> _Instrucciones de tarea_
Copia íntegro y sin ningún cambio el pasaje sobre ejercicio y representación.

Yo diría, si no temiese desbordar mucho el tiempo del que dispongo, que las relaciones que estamos estudiando entre ejercicio y representación, como modo de analizar las relaciones entre la Teoría y la Praxis, entre el conocimiento especulativo del mundo y su transformación práctica, en tanto que estas relaciones están en el fondo de la misma conciencia filosófica, son esencialmente dialécticas. Pero con esto querría significar que el ejercicio está contradiciendo una representación y que las representaciones están constantemente contradiciendo algún ejercicio. No queremos utilizar la noción de “relación dialéctica” en el vago e insulso sentido habitual. Vamos a presentar un ejemplo para ilustrar este significado: es un ejemplo “de laboratorio”, pero sólo sobre ejemplos de esta índole cabe llegar a una mínima claridad que los desarrollos ulteriores ya se encargarán de enturbiar: la determinación del límite de la función

y = (3x² - 3) / (x - 1)

> _Entradas proporcionadas_
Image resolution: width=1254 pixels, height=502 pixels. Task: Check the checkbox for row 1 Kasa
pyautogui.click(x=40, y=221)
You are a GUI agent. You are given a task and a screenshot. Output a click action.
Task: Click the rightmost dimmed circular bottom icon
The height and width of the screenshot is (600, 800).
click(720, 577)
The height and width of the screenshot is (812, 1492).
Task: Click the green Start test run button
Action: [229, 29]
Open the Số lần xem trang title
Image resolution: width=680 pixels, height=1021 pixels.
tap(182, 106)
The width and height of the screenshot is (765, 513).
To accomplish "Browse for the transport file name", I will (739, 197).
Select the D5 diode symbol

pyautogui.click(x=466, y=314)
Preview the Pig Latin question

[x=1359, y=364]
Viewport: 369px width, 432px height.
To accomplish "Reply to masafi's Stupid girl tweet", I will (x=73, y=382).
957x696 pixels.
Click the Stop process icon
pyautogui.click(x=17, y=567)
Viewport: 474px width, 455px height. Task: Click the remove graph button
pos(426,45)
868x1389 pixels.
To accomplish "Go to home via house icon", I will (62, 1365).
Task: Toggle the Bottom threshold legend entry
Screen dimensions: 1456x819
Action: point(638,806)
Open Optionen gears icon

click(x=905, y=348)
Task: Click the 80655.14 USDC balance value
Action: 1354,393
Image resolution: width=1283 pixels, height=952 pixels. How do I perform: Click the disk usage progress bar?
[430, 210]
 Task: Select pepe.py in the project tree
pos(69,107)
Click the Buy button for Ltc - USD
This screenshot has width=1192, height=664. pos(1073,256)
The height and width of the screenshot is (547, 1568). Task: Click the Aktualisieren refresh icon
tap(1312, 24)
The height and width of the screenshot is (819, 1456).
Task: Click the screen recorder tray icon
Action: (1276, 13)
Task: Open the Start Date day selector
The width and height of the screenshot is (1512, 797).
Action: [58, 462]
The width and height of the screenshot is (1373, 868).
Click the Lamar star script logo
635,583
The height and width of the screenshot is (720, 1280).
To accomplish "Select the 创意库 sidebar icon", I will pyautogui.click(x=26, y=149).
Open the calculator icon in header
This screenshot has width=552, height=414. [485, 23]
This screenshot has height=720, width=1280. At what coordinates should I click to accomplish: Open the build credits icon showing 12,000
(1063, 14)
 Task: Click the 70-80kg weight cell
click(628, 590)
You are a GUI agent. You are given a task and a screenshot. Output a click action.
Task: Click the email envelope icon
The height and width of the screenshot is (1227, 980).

> _Resultado_
Yo diría, si no temiese desbordar mucho el tiempo del que dispongo, que las relaciones que estamos estudiando entre ejercicio y representación, como modo de analizar las relaciones entre la Teoría y la Praxis, entre el conocimiento especulativo del mundo y su transformación práctica, en tanto que estas relaciones están en el fondo de la misma conciencia filosófica, son esencialmente dialécticas. Pero con esto querría significar que el ejercicio está contradiciendo una representación y que las representaciones están constantemente contradiciendo algún ejercicio. No queremos utilizar la noción de “relación dialéctica” en el vago e insulso sentido habitual. Vamos a presentar un ejemplo para ilustrar este significado: es un ejemplo “de laboratorio”, pero sólo sobre ejemplos de esta índole cabe llegar a una mínima claridad que los desarrollos ulteriores ya se encargarán de enturbiar: la determinación del límite de la función

y = (3x² - 3) / (x - 1)